No earthly treasures lie too deep for human industry; but—here we see the use of the great literary feat (Prov. i.-ix.) which has gone before—‘where can wisdom be found, and where is the place of understanding?’ And then follows that fine passage in which language is strained to the uttermost (with another of those pictorial inventories in which poets delight, vv. 15-19) to convey at once the preciousness and the unattainableness of the higher wisdom. The moral of the whole, however, is not revealed till the last verse.

And unto man he said,

‘Behold, the fear of the Lord is wisdom,

and to turn aside from evil is understanding’ (xxviii. 28).

Thus there is no allusion whatever to Job’s problem, and it is only the present position of the mashal in the Book of Job which suggests a possible relation for it to that problem.

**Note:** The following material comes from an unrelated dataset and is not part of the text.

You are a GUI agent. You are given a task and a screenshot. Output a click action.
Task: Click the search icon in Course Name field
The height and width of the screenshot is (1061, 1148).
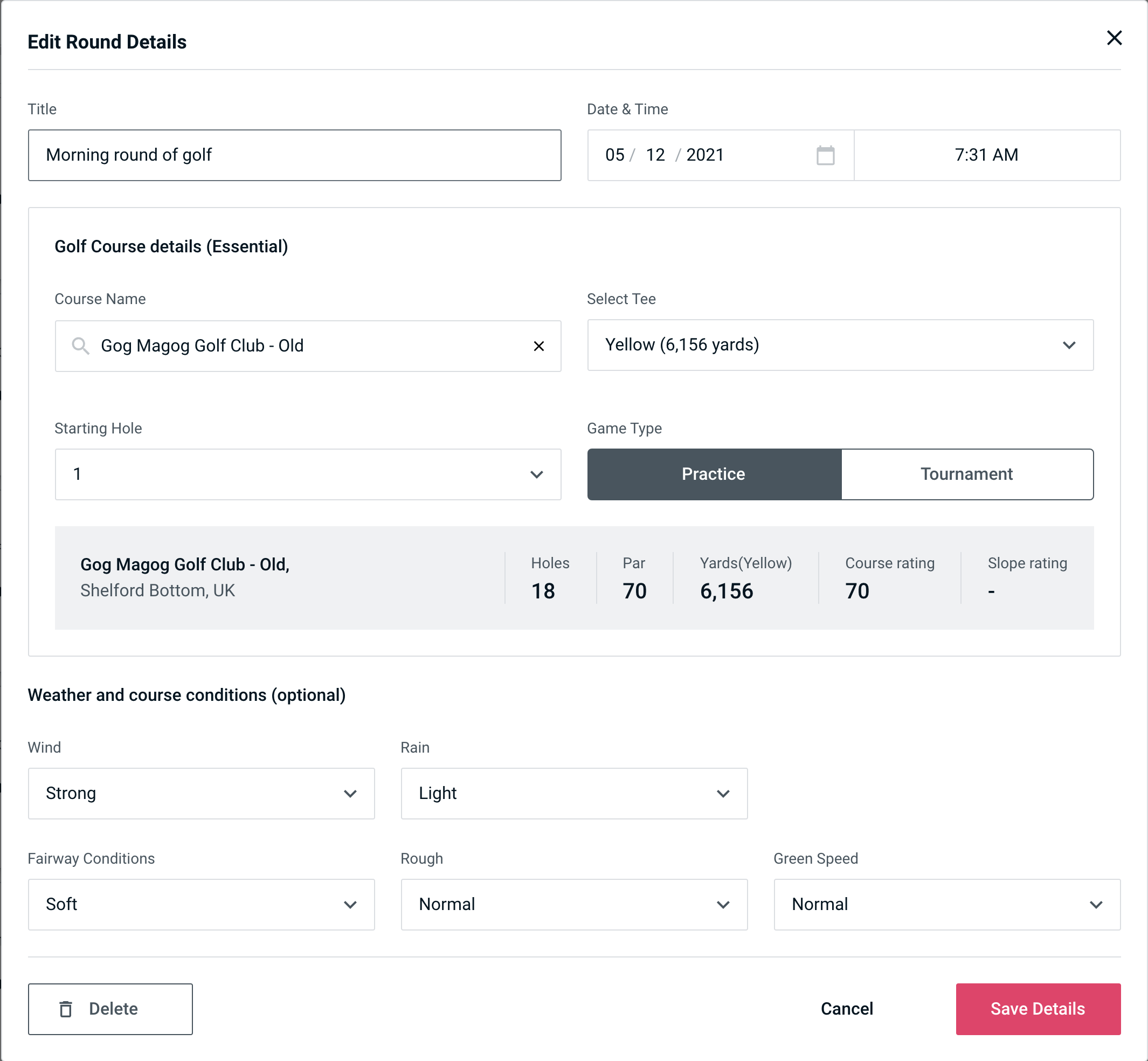(x=80, y=346)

And now, looking at the passage by itself, is it conceivable that it was originally written to stand where it now does? Is it natural that the solemn contents of chap. xxvii. (even if we allow the first seven verses only to be Job’s) should leave Job in a mood for an elaborate poetical study of mining operations, or that after agonising so long over the painful riddles of Divine Providence he should suddenly acquiesce in the narrow limits of human knowledge, soon, however, to relapse into his old inquisitiveness? Is it not, on the other hand, very conceivable (notice the opening word ‘For’) that it was transferred to its present position from some other work? In a didactic poem on Wisdom (i.e. the plan of the universe), similar to Prov. i.-ix., it would be as much in place as the hymn on Wisdom in Prov. viii. To this great work indeed it presents more than one analogy, both in its subject and its recommendation of religious morality (or moral religion) as the branch of wisdom suitable to man. The only difference is that the writer of Job xxviii. expressly says that this is the only wisdom within human ken, whereas the writer of Prov. viii. does not touch on this point. But, whether an extract from a larger work or written as a supplement to the poem of Job, the passage in its present position is evidently intended to have a reference to Job’s problem. The author, or the extractor, regarded the foregoing debates much as Milton regarded those of the fallen angels, who ‘found no end, in wandering mazes lost;’ in short, he could only solve the problem by pronouncing it insoluble.[41] Verses 11 and 12 of chap. xxvii. have very much the appearance of an artificial bridge inserted by the new author or the extractor.